R-CCC Trustee Spotlight – Wendy Ruffin-Barnes
Published 4:54 pm Tuesday, October 11, 2022
Getting your Trinity Audio player ready...
|
(Editor’s Note: This is the first in a series of columns about members of the Board of Trustees at Roanoke-Chowan Community College.)
AHOSKIE – Wendy Ruffin-Barnes has served as a trustee on the Roanoke-Chowan Community College Board of Trustees for over 22 years. She served as board chairperson for 12 of those years.
Ruffin-Barnes has contributed to the work of the college and its success while working full-time as an insurance agent, and owning and operating her own business, State Farm Insurance Agency in Ahoskie. At the same time, she is a wife, mother of a successful daughter, and a grandmother.
It’s not surprising she makes success look easy. She had a strong role model in her mother, Audrey Ruffin, who ran her own beauty salon before she went to work at Choanoke Area Development Association (CADA) assisting community members with housing needs and offering self-development classes in the community.
“She was an inspiration to me,” says Ruffin-Barnes. “My mother was proactive in establishing community buildings in Aulander and Roxobel, helped establish nutrition programs in schools, and took so many students on bus trips to show them other parts of the state and country. She tried to ‘blend’ the community and help students who could not afford things like band instruments.”
Saying her mother’s car was always so full of clothing and items for the community that they had to take her father’s car when they went on trips, Ruffin-Barnes credits both of her parents, now deceased, as being instrumental in her achievement of educational goals. They instilled in her that ‘it doesn’t matter where you come from, it’s where you’re going’.”
A graduate of the University of North Carolina at Chapel Hill and now a devoted alumna, she gets back to Chapel Hill frequently, especially to Carolina games.
“I have learned in life that if you are marginalized (from a poorer, rural area for example), people will underestimate you because they have no expectations that you will be successful,” states the trustee and businesswoman. “I always say don’t write my story for me because I get to write my own story. I encourage young people to take advantage of people underestimating you and use that as leverage”
After UNC at Chapel Hill, she became an insurance agent working in Virginia until she returned home to help care for her mother in her later years. She moved to Ahoskie and started her own insurance agency.
As a board trustee, she worked closely with staff to establish a male mentoring program at R-CCC that received a national award several years ago. She traveled to Florida with the president of the college and staff at that time to accept the award for outstanding engagement and completion rates of the participants.
“I believe our college is on the right track,” says Ruffin-Barnes. “We need vocational curricula such as the ‘Weld to Work’ program and truck driver’s certification.
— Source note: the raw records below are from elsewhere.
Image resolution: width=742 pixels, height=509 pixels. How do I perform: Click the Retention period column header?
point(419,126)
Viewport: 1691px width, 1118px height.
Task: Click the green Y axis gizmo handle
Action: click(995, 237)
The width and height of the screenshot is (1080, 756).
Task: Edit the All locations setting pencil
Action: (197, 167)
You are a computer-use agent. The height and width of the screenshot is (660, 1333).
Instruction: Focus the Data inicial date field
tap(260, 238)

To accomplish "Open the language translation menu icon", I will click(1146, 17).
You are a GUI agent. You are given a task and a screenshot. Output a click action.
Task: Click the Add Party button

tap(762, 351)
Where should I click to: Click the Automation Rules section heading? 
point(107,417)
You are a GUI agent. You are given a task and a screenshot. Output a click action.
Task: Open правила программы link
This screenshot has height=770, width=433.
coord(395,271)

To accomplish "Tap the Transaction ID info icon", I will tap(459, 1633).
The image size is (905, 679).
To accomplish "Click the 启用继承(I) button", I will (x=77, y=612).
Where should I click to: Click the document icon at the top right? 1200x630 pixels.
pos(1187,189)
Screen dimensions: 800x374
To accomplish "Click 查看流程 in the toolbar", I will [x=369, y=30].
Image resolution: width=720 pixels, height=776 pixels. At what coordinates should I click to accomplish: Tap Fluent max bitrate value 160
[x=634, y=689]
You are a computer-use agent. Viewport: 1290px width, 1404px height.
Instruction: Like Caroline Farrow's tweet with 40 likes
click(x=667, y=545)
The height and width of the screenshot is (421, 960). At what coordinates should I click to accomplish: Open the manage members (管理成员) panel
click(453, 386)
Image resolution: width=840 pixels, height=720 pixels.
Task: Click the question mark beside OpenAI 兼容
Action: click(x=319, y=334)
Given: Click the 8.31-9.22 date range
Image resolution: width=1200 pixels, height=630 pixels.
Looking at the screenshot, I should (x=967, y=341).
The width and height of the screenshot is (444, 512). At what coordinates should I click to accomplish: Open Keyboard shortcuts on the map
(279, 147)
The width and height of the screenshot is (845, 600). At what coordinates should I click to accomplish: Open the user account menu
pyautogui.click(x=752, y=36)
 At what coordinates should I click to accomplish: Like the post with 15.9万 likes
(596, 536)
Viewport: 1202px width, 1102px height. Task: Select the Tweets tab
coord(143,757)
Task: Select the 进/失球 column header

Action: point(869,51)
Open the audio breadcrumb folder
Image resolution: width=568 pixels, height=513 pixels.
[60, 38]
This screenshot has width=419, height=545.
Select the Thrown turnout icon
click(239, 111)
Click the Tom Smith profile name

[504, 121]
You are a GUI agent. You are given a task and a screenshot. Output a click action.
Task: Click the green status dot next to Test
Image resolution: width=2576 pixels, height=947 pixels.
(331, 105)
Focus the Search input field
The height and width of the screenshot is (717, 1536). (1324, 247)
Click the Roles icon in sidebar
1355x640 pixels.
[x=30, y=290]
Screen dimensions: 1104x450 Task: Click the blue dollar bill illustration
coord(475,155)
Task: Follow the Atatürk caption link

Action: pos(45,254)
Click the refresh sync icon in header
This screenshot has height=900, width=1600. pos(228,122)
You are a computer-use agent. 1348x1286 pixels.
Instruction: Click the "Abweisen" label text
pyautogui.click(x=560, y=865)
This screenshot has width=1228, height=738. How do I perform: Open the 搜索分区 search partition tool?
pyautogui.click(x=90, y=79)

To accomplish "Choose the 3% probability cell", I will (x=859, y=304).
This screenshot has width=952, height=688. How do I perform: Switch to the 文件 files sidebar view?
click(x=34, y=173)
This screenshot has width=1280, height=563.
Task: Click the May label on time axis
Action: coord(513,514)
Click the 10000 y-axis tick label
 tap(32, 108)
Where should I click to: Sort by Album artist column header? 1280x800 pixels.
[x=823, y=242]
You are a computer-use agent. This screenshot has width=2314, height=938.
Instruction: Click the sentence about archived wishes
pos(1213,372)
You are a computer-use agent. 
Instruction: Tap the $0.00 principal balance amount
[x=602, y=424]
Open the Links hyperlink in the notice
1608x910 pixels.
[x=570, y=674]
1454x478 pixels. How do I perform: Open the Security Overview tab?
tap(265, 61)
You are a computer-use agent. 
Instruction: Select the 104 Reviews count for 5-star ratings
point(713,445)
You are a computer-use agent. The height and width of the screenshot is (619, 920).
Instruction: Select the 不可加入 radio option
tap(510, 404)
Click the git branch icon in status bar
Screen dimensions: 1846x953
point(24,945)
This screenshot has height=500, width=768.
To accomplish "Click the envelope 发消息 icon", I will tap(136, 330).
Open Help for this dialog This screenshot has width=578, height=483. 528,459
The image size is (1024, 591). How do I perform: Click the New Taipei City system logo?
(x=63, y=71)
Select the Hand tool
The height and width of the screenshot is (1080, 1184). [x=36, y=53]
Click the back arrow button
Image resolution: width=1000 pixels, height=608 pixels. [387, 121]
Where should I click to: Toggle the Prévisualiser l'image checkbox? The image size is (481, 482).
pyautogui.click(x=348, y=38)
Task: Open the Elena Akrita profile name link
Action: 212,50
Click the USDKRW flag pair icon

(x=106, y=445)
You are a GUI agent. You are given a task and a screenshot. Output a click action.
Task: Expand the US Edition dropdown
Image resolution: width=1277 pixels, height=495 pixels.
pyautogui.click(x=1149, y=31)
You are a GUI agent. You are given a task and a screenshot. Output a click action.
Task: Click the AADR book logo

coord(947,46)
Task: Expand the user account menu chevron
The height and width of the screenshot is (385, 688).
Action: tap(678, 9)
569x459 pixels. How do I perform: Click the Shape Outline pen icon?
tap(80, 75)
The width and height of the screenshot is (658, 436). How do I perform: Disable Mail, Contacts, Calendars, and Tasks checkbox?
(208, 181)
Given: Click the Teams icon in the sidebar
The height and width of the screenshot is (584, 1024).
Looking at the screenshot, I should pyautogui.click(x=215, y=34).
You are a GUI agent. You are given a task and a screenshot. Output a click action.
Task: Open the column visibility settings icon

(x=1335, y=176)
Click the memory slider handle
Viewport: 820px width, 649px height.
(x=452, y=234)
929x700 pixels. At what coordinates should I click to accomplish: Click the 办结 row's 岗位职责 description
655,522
These certifications lead to family-sustaining incomes that help our economy including the tax base.”
Exemplifying the same community action shown by her mother, Ruffin-Barnes believes we need to strengthen our community and provide education and jobs so that people will not leave the area.
A member of the Sandy Branch Baptist Church in Roxobel, she is also a member of the Alpha Kappa Alpha (AKA) sorority and supports their community initiatives.
A golfer, she also loves to travel. Most recently she and her husband, Roy, a retired Commander in the Navy, took a cruise around the British Isles and visited Ireland.
“I love what I do,” she states. “Whether I am working as college trustee, insurance agent, or serving in the community, I get to help other people, and that is what is most fulfilling to me!”
As an inspirational trustee with a ‘can-do’ sense of helping others, Wendy Ruffin-Barnes is helping to write the story of Roanoke-Chowan Community College.
Members of the Roanoke-Chowan Community College Board of Trustees are appointed to the board by the Governor of North Carolina, the Hertford County Board of County Commissioners, and the Hertford County Board of Education.